“Crocodiles yawn and dinosaurs probably yawned. It’s this incredibly evolutionarily conserved behaviour, but why is it still with us?” asks Adam Martinac at Neuroscience Research Australia, a not-for-profit medical institution.

To try to solve the mystery of exactly how yawning functions and what effects it has on the body, Martinac and his colleagues recruited 22 healthy adults, equally split between men and women.

All the volunteers were then given an MRI scan while performing four different breathing manoeuvres – normal breathing, yawning, voluntary suppression of a yawn and a forceful deep breath.

When the team members began to analyse the data, they were shocked by the results. Their hypothesis had been that yawning and a forceful deep breath would both prompt the movement of cerebrospinal fluid (CSF), the liquid that fills the brain’s empty spaces and covers its surface, out of the brain.

“But the yawn was triggering a movement of the CSF in the opposite direction than during a deep breath,” Martinac says. “And we’re just sitting there like, whoa, we definitely didn’t expect that.”

More specifically, they found that CSF and venous blood flow became strongly directionally coupled during yawning, often moving together away from the brain and towards the spinal column. This suggests a distinct reorganisation of neurofluid dynamics compared with deep breathing, when CSF and venous blood flows typically move in opposing directions, with venous blood flowing out of the brain while CSF flows in.

The exact mechanism for how the CSF is moved out of the brain during a yawn is still unclear, along with how much CSF is moved – though it is estimated to be just a few millilitres per yawn, says Martinac. He hopes to quantify volume as part of the next stage of the research.

“We think it might be the neck muscles and the tongue as well, and the throat all coordinating to pull this fluid out,” he says.

Another key finding is that yawning boosted carotid arterial inflow by over a third compared with deep breathing. This is probably because yawning prompts both CSF and venous blood to flow out of the cranial cavity – rather than venous blood flowing out and CSF flowing in – creating space for that extra arterial influx.

Each volunteer also had a unique and distinct yawn in terms of the movement of their tongue. “Each individual seems to have what looks like an individual yawning signature,” says Martinac.

Another puzzle the team wants to solve next is the benefit to our bodies of this movement of CSF.

“Maybe it’s thermoregulation, maybe it’s waste clearance or maybe it’s none of these things,” he says. “You could probably survive without yawning, but maybe there’s like six or seven or eight different very small effects, and they just cumulatively help us basically regulate waste clearance, thermo-regulation and even the emotional group dynamics of a yawn.”

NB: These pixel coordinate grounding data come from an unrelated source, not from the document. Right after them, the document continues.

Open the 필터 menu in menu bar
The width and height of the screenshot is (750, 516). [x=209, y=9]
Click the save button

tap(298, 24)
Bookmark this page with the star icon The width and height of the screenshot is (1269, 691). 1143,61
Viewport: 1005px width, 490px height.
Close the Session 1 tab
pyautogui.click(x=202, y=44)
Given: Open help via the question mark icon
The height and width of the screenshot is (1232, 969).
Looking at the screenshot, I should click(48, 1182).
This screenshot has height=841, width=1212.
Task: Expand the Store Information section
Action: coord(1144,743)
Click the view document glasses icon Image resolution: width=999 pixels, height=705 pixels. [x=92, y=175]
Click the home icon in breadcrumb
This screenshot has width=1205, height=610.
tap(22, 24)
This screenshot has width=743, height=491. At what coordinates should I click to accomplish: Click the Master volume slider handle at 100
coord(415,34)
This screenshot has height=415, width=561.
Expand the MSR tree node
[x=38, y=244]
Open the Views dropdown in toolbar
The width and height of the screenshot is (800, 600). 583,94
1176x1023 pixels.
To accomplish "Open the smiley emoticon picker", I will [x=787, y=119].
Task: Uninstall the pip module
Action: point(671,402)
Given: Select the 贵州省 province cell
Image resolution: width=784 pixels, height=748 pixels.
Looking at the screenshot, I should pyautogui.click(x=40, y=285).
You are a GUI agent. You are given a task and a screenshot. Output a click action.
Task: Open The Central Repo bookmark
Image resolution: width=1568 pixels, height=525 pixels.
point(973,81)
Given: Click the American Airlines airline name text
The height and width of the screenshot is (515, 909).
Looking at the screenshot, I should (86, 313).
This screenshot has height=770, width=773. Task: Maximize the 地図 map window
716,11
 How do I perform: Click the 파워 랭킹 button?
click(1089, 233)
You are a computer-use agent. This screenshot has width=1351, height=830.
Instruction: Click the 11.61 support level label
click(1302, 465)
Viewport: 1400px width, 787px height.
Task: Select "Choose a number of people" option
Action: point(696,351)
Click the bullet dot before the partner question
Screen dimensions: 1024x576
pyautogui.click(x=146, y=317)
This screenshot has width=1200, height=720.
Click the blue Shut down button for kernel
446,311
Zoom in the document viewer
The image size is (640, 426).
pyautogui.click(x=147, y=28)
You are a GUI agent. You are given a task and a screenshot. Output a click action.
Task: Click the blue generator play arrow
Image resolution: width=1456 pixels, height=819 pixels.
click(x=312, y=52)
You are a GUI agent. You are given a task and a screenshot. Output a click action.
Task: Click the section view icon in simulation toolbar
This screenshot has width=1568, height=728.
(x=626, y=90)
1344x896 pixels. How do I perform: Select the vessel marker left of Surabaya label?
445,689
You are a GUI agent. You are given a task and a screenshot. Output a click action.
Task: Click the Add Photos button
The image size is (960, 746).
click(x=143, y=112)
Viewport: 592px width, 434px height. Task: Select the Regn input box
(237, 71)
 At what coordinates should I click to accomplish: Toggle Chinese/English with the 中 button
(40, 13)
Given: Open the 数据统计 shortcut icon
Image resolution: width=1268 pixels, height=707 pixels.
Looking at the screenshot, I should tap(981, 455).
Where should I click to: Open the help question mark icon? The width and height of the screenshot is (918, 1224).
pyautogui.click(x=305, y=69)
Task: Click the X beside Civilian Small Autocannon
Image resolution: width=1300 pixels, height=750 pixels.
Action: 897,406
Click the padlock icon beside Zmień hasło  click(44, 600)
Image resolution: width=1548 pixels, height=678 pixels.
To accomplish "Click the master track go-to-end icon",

The fact that yawning is so contagious is also a mystery – although it was crucial to the experiment, as the researchers encouraged participants to yawn by using a screen inside the MRI scanner that displayed video footage of other people yawning.

“Whenever we have my lab meetings or I do a presentation, I always have to go last because if I start talking about my research, everyone starts yawning,” says Martinac.

Andrew Gallup at Johns Hopkins University in Maryland says the study has numerous important findings that make an important contribution to understanding yawning. He also says the researchers have downplayed some of their findings – particularly that the work adds to the case for yawning having an important thermoregulatory role.

“The fact that internal carotid arterial flow increased by 34 per cent during… yawning is a really important finding that seems to be overlooked or at least downplayed in the current version of the paper,” says Gallup.

He also points out that the study examined contagious yawns rather than the spontaneous kind and suggests that the impact of spontaneous yawning may be even greater.

“There is reason to expect that spontaneous yawns produce even larger changes in CSF and blood flow than described here,” he says. “Indeed, the videos suggest that the contagious yawns were quite short in comparison to the average duration of spontaneous yawns in humans, which is around six seconds.”

Yossi Rathner at the University of Melbourne, Australia, agrees that the team has underplayed some of its findings but strongly disagrees with the case for thermoregulation.

Rathner says it might be that as sleep pressure builds, a chemical compound called adenosine – which has links to sleep-wake regulation – accumulates in the brainstem. “Yawning may trigger fluid movements in the brainstem that flushes the adenosine away, temporarily alleviating the sleep pressure and increasing alertness,” he says. “This is not a direct finding of the study, but a possible implication of the data.”